Marius
Andre



Sculpture.   Wall Hanging.   Video.   Curation.


Logging the Enchanted Forest


Gelman Gallery 03/07/2025-04/20/2025





  

Featured Artists


Palm Paramee Panchaphalasom
Rainer Gardner-Olesen
Leah LiuSuzy Kim
Cindy Zhaoyue Chen
Tanaya Henson
Kyle Gyumin Dong
Avery Guo
Maddie Scalere
Sophie Bugat
Aiden Keane
Seung Ho Jeon
Kayla Carabes
Kira Saks
Nana Lee
Nicole Altan
Siyu Lei
Rebecca Stevens
Rachel Broihier
Cayden Garrett
Brendan Krue
Max Doulis
Channing Christ
Samuel Webster
Ali Sutton
Mandy Zhang
Marius Andre


Curatorial Statement



    The enchanted forest, an oasis of nature, is alive and full of interconnected and irrational relationships that exude magic and life, tales that defy explanation. However, we have been slowly logging the enchanted forest since the industrial revolution - physically degrading and urbanizing our environment. We also log the enchanted forest in our psyche via scientific naturalism, positivism, and human-nature dualism. We compulsively rationalize all our relationships with the world, leaving no space for the subjective. The title’s double meaning reflects the duality present within the exhibition, the forest’s simultaneous preservation and destruction. The exhibition itself acts as a log for all the wonder that exists within our world, recording and reflecting the enchanted forest, while at the same time gives witness to its continual logging and our increasing disenchantment with the more-than-human world. 
    This exhibition collects works relating to technology, modernity, and information disenchanting us with the natural world. Adapting Walter Benjamin’s concept of aura from his influential essay, “The Work of Art in the Age of Mechanical Reproduction”, this exhibition positions nature as the ultimate example of aura - completely unique. In the age of information fact has replaced narrative, purging the unknown and the auratic. No longer do stories, like fairy tales and myth, inform the unique relationships entangling us with the world. Information is unable to carry the smell of the rain or the bite of a cool breeze - it cannot hold within it your unique experience. Instead constant access to facts and mechanical reproductions have stripped the irrational world of its aura and mystery. Sanitized rational, informational, and fabricated relationships have replaced a vibrant world full of narrative, subjectivity, and life.

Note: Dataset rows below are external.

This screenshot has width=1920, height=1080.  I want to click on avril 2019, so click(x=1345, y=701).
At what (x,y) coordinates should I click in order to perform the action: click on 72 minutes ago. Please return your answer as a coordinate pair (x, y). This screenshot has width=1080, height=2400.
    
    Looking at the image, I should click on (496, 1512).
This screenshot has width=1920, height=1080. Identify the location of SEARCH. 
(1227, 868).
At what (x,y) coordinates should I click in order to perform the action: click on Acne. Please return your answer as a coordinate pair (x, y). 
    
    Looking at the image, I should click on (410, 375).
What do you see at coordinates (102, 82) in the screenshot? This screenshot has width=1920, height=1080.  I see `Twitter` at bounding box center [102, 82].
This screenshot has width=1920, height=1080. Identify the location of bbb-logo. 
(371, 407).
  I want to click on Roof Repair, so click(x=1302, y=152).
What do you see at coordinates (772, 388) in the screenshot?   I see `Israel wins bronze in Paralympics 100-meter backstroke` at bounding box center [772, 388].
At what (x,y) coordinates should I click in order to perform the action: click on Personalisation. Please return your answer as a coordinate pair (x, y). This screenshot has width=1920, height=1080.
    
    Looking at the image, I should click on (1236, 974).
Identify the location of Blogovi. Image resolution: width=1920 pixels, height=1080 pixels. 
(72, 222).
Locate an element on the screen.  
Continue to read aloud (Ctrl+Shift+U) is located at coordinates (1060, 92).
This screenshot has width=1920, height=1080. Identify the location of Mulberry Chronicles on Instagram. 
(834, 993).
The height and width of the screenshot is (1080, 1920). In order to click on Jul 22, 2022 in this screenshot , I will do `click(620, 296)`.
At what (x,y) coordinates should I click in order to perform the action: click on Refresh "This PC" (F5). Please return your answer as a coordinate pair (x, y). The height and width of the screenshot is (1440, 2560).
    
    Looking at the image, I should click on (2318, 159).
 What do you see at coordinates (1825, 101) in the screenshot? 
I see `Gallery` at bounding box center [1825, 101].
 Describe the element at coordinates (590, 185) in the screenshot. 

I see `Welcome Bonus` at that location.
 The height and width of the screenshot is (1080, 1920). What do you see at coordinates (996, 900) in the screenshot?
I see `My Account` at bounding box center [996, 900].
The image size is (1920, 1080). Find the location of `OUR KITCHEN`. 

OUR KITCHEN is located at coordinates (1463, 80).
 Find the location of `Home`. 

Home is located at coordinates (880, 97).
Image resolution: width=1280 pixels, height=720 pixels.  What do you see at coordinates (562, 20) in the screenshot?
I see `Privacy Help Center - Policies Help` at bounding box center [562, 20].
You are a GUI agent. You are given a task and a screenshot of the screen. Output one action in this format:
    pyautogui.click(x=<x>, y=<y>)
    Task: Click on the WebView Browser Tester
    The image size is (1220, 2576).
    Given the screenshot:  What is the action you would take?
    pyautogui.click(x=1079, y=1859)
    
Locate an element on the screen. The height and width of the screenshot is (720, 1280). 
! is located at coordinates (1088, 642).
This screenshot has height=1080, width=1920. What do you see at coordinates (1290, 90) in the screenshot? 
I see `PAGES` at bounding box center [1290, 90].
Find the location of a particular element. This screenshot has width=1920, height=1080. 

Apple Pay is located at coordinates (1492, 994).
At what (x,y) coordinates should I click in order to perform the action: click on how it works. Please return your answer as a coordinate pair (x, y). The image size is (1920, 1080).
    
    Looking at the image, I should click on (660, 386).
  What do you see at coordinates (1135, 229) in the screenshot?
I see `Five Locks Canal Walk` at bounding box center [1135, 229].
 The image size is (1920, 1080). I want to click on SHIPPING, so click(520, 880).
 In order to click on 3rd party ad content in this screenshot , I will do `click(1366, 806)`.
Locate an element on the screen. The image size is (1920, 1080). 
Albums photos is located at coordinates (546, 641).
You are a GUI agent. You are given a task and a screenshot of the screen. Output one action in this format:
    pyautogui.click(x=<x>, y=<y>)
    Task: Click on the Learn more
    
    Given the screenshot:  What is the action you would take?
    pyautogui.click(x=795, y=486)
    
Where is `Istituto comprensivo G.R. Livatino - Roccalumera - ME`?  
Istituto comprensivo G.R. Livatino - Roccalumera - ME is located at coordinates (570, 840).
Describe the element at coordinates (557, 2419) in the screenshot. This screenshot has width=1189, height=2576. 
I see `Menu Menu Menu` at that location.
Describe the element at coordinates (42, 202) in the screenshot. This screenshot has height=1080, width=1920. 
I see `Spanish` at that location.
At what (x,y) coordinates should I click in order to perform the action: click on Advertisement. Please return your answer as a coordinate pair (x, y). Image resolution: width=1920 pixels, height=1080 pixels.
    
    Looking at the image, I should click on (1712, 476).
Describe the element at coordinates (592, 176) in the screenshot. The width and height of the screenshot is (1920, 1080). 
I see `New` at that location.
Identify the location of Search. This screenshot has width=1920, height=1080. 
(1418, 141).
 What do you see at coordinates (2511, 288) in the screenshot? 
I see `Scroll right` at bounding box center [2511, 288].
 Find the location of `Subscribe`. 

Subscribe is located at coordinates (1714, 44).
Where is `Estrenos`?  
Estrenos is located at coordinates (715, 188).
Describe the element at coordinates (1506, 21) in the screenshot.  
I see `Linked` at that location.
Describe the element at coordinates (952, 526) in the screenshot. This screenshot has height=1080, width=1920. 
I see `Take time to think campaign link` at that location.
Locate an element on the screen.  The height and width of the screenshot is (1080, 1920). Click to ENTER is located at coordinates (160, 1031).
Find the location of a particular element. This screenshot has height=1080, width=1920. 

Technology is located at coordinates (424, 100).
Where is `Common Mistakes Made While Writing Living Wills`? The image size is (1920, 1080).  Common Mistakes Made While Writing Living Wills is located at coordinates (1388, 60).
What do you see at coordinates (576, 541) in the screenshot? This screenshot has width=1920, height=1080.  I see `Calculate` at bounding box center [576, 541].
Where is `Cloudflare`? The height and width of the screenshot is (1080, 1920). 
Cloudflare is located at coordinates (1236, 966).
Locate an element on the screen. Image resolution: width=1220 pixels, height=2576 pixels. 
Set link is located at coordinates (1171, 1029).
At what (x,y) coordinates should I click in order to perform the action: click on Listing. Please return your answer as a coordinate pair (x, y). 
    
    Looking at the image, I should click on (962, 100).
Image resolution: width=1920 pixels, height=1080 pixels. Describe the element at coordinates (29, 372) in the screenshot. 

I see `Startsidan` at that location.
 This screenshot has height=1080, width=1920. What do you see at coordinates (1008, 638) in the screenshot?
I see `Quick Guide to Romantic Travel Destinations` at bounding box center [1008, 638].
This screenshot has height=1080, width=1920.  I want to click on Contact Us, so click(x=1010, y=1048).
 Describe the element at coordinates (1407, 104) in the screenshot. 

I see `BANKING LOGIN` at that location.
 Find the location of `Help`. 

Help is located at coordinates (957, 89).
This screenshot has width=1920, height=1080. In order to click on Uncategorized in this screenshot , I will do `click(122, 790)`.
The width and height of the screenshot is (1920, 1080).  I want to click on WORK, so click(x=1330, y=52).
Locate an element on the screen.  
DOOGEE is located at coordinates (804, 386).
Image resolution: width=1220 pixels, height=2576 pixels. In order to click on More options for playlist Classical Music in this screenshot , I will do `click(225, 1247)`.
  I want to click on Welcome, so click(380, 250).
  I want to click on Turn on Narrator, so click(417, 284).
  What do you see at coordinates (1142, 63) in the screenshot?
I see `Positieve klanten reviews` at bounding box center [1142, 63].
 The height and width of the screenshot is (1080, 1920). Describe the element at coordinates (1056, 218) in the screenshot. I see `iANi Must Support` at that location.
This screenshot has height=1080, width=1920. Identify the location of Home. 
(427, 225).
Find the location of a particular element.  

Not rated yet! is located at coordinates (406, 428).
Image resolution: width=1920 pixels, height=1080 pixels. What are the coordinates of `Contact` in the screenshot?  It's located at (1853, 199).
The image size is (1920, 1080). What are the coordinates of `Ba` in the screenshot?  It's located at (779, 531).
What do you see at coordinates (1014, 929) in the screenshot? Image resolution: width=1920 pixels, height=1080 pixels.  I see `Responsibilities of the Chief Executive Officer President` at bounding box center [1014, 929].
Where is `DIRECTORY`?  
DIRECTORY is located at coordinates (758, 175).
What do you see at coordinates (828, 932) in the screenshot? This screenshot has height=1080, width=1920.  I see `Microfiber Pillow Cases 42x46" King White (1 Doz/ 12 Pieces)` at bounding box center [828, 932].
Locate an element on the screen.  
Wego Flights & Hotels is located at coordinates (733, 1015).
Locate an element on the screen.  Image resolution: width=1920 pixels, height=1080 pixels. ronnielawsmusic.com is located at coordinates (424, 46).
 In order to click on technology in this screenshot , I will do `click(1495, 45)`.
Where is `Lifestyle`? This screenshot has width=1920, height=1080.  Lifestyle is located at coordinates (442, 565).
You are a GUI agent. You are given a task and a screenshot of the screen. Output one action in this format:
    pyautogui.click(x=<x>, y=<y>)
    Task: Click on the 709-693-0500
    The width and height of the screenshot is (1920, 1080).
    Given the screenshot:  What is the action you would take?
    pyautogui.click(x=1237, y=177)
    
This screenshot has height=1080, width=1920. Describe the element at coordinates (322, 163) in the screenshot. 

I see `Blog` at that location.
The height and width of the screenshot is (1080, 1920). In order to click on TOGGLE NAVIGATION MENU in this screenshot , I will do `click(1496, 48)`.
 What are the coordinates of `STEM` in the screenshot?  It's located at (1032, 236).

    The pieces within this exhibition explore the processes that lead to the logging of the enchanted forest. Works such as, “Closer to the Bone”, by Kyle Dong (Photography MFA 26’) employ direct, reproducible depictions that reflect our disenchantment while, “On the Banks, Will She Become a Swan”, by Ali Sutton (Illustration BFA 25’) examines medieval tales of human relationships with nature. Some works such as, “it always does”, by Nana Lee (Sculpture BFA 27’) capture the enchanted forest through irrational relationships and narrative, conveying the aura and magic of the natural world. Finally there are works such as “Who would I become in an alternate universe” by Paramee Panchaphalasom (Furniture BFA 25’) that echo the aura of the enchanted forest through interactivity and chance, re-enchanting us with the world. 

    Art and the stories we tell remain one of the last ways of re-enchanting the forest, re-entangling us in the experience of something without an attempt to explain and rationalize it. Chance processes, obscure relationships, and storytelling can create auratic space allowing the audience to fill in the gaps of uncertainty. We let wonder whisk us away from the gallery to the enchanted forest once again.